* Try it
Reproduce exactly the lines below from the one containing "Task: Toggle the browser side panel" through the one containing "Sort card payment rates by Продажа", including both, and nothing else.

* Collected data

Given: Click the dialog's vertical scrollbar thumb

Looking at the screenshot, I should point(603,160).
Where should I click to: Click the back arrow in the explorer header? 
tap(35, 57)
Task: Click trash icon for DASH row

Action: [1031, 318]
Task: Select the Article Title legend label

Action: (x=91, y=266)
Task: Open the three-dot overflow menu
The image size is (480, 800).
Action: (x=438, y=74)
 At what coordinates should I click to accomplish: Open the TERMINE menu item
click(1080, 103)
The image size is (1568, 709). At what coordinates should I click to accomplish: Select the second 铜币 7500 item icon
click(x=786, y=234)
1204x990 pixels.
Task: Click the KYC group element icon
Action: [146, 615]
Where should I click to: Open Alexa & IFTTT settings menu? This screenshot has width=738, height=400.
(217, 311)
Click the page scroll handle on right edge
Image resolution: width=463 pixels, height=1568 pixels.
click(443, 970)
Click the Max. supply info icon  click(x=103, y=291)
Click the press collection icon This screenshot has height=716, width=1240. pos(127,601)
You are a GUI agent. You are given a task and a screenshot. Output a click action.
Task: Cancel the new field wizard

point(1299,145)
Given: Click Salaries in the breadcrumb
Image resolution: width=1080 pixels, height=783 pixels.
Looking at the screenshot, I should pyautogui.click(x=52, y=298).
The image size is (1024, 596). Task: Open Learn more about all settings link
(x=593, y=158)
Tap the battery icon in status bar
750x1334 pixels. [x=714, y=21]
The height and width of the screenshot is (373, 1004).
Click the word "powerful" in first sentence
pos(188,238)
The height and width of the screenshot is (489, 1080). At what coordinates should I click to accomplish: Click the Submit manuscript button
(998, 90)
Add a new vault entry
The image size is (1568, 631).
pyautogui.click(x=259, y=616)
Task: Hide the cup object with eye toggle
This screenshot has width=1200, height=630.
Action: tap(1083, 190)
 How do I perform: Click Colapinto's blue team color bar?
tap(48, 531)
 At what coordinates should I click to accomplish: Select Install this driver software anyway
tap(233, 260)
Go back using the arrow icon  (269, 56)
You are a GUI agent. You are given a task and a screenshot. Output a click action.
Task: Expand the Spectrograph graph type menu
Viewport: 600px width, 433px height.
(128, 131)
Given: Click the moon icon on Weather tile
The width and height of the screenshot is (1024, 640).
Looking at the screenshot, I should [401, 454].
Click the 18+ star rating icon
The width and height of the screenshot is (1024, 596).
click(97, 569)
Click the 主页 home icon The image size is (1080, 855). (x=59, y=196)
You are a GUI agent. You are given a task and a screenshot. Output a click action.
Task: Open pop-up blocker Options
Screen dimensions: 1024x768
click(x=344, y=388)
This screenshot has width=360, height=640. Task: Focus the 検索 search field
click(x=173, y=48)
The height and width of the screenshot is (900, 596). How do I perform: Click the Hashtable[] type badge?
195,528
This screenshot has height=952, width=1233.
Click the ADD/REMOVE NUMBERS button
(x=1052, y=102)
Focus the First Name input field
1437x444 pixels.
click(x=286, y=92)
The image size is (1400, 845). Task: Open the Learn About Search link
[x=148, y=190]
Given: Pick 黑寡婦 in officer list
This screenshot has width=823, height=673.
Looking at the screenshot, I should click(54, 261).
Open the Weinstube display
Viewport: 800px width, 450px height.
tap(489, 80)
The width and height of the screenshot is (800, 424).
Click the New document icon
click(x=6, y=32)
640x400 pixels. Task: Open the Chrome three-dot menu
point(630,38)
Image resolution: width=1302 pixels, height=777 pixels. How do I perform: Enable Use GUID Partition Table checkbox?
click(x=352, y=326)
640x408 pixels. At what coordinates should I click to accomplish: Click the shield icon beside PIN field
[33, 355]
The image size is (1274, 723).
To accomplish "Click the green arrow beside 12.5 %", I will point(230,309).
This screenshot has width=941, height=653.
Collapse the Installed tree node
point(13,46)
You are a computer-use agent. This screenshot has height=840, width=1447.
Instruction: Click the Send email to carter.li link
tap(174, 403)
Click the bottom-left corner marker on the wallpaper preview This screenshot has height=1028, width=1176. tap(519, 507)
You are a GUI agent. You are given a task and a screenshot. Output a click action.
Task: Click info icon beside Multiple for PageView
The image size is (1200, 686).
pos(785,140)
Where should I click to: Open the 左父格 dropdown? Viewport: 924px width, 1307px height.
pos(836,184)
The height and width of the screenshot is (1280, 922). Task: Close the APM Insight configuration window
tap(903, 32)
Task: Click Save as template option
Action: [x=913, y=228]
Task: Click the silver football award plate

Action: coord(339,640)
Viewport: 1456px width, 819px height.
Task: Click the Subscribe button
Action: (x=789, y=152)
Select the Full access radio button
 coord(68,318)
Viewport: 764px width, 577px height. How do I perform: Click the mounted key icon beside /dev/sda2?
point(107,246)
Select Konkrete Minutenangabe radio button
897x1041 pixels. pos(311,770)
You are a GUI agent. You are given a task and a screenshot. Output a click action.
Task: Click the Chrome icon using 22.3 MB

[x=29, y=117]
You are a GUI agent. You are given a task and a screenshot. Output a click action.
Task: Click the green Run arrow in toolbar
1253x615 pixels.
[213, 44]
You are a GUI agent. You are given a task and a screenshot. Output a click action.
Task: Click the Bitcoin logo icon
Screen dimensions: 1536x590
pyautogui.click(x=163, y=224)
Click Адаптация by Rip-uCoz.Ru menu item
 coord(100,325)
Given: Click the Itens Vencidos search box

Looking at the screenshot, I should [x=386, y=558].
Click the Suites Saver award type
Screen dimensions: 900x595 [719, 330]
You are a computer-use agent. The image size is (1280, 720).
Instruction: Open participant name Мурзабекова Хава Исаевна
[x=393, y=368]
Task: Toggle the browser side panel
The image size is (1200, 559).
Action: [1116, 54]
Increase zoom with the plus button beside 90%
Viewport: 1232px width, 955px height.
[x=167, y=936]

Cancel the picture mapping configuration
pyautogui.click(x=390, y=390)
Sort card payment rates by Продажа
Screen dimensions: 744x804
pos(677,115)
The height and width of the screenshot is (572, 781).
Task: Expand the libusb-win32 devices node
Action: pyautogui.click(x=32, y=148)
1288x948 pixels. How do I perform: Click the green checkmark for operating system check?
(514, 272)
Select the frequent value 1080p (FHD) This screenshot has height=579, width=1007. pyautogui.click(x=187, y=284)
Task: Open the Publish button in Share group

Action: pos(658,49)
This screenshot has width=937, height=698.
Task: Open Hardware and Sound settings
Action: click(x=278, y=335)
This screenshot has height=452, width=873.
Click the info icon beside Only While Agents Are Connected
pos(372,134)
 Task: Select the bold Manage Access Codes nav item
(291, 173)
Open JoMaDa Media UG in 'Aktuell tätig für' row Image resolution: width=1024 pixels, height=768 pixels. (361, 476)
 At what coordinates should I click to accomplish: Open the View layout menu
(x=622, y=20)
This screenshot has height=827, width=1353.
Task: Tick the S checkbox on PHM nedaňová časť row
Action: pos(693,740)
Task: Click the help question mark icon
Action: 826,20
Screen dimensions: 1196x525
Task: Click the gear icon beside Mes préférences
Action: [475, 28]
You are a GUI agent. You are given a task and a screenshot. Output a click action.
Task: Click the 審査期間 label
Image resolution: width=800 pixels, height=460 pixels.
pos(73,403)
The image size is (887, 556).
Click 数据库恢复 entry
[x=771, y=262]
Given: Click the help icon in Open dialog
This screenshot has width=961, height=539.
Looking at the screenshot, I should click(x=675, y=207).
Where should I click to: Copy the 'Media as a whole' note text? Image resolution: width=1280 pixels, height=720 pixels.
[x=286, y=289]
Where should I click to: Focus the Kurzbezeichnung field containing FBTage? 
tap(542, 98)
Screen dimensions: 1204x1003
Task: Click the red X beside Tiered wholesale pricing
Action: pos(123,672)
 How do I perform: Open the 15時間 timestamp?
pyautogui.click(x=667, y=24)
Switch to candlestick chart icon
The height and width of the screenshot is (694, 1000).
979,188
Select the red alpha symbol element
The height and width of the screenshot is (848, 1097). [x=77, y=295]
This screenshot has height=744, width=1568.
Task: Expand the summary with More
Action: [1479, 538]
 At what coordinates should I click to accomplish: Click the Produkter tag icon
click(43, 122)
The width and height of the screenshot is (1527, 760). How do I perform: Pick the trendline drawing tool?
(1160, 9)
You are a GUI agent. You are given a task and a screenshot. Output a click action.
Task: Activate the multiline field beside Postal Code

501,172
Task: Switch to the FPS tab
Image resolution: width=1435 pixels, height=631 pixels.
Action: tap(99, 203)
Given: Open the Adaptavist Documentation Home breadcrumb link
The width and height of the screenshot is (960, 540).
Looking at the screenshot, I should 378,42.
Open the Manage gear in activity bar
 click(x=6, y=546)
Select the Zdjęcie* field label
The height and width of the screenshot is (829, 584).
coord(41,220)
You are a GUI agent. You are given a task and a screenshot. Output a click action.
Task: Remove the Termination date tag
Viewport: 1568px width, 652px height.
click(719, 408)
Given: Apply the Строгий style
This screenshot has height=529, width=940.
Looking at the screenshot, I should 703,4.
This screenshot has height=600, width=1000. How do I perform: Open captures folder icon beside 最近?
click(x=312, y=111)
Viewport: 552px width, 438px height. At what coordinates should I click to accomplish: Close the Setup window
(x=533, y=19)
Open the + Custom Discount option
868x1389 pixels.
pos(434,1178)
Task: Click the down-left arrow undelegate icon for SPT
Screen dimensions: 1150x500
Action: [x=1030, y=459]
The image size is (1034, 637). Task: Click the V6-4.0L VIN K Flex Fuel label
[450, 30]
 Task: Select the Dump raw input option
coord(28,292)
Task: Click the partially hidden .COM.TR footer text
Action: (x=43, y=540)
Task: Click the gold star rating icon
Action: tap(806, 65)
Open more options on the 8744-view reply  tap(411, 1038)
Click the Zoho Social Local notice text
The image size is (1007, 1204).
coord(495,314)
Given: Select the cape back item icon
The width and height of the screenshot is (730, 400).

* Response below
Task: Toggle the browser side panel
The image size is (1200, 559).
Action: [1116, 54]
Increase zoom with the plus button beside 90%
Viewport: 1232px width, 955px height.
[x=167, y=936]

Cancel the picture mapping configuration
pyautogui.click(x=390, y=390)
Sort card payment rates by Продажа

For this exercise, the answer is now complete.